Sono doente, coração doente. Veja os resultados de um estudo de 2011 que seguiu mais de meio milhão de homens e mulheres de várias idades, raças e etnias em oito países diferentes. Um sono progressivamente mais curto foi associado com um aumento de 45% do risco de vir a desenvolver e/ou morrer de doenças coronárias num espaço de 7 a 25 anos a partir do início do estudo. Uma relação semelhante foi estabelecida por um estudo japonês que incluiu mais de 4000 homens trabalhadores. Ao longo de um período de 14 anos, aqueles que dormiam seis horas ou menos por noite tinham uma probabilidade 400 a 500% superior de sofrer uma ou mais paragens cardíacas do que os que dormiam mais de seis horas por dia.

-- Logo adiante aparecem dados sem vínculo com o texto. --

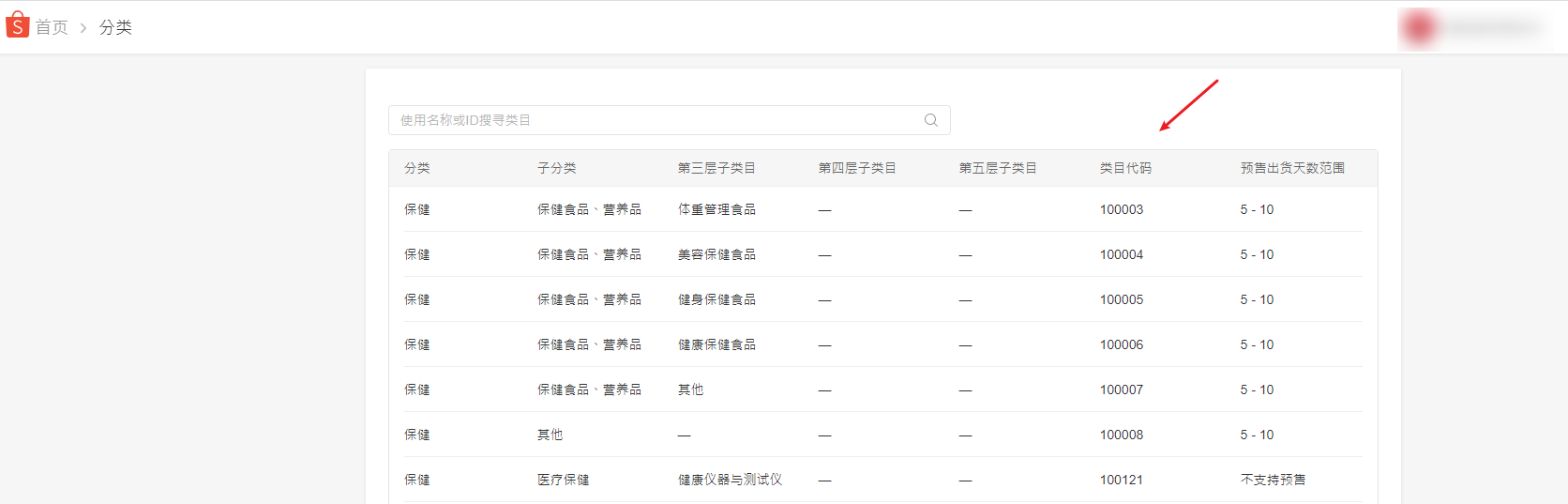
Task: Click the search magnifier icon
Action: [x=930, y=120]
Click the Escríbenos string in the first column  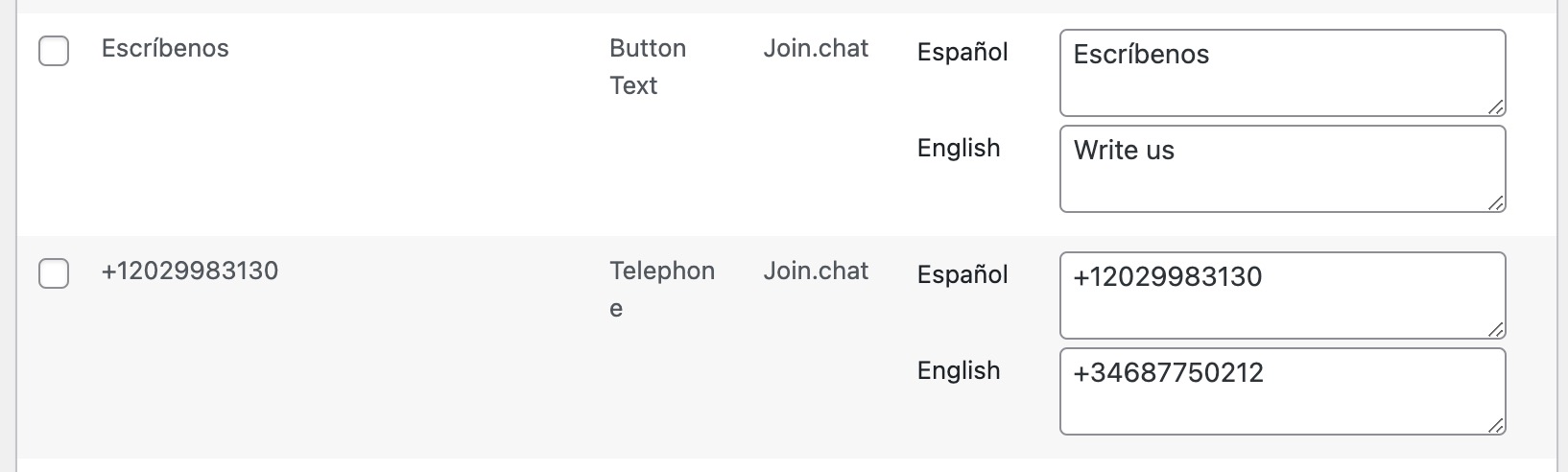[165, 49]
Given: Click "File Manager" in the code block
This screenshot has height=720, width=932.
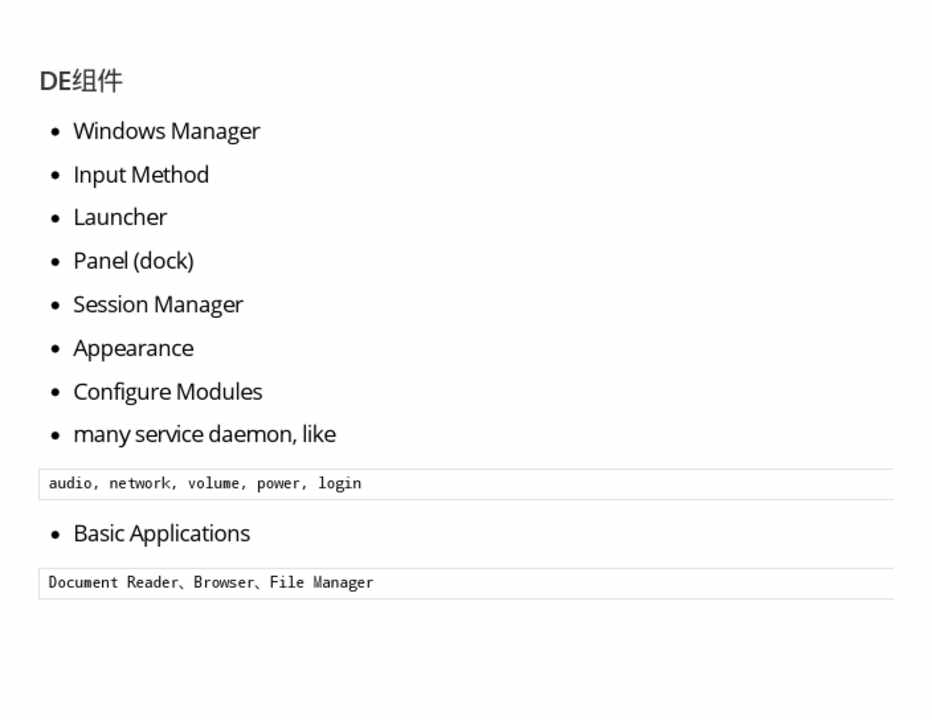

Devo salientar que, em muitos destes estudos, a relação entre o sono insuficiente e o colapso cardíaco continua a ser forte, apesar de controlados outros fatores de risco cardíaco como o tabagismo, o exercício físico e o índice de massa corporal. A falta de sono, por si só, é o suficiente para provocar um ataque de coração.
Uma parte dos
motivos que leva o coração a sofrer tão dramaticamente com o peso da privação
de sono diz respeito à pressão arterial. Examine rapidamente o seu braço
direito e escolha algumas veias. Se apertar a mão esquerda em volta do
antebraço, mesmo por baixo do cotovelo, como se fosse um torniquete, verá que
as veias começam a inchar. É um pouco assustador, não é? A facilidade com que o
sono insuficiente faz aumentar a pressão nas veias do seu corpo inteiro,
dilatando e forçando as paredes dos vasos sanguíneos[1],
é igualmente assustadora.
À medida que o seu
coração privado de sono bate mais depressa, a proporção volumétrica de sangue
que é bombeado através da sua vasculatura aumenta e com este aumento vem o
estado hipertenso da sua pressão arterial. Em simultâneo ocorre um aumento crónico
de uma hormona de stress chamada cortisol, que é ativada pelo sistema nervoso simpático hiperativo. Uma
consequência indesejável deste dilúvio ininterrupto de cortisol é a constrição
dos vasos sanguíneos, o que origina, por sua vez, um aumento ainda maior na
pressão arterial.
Para piorar ainda
mais esta questão, a hormona de crescimento – um dos grandes curandeiros do
organismo – que normalmente surge durante a noite, é inibida pela privação do
sono. Sem a hormona de crescimento para reconstruir o revestimento dos vasos
sanguíneos, chamado de endotélio, estes irão deformar-se e perder a sua integridade.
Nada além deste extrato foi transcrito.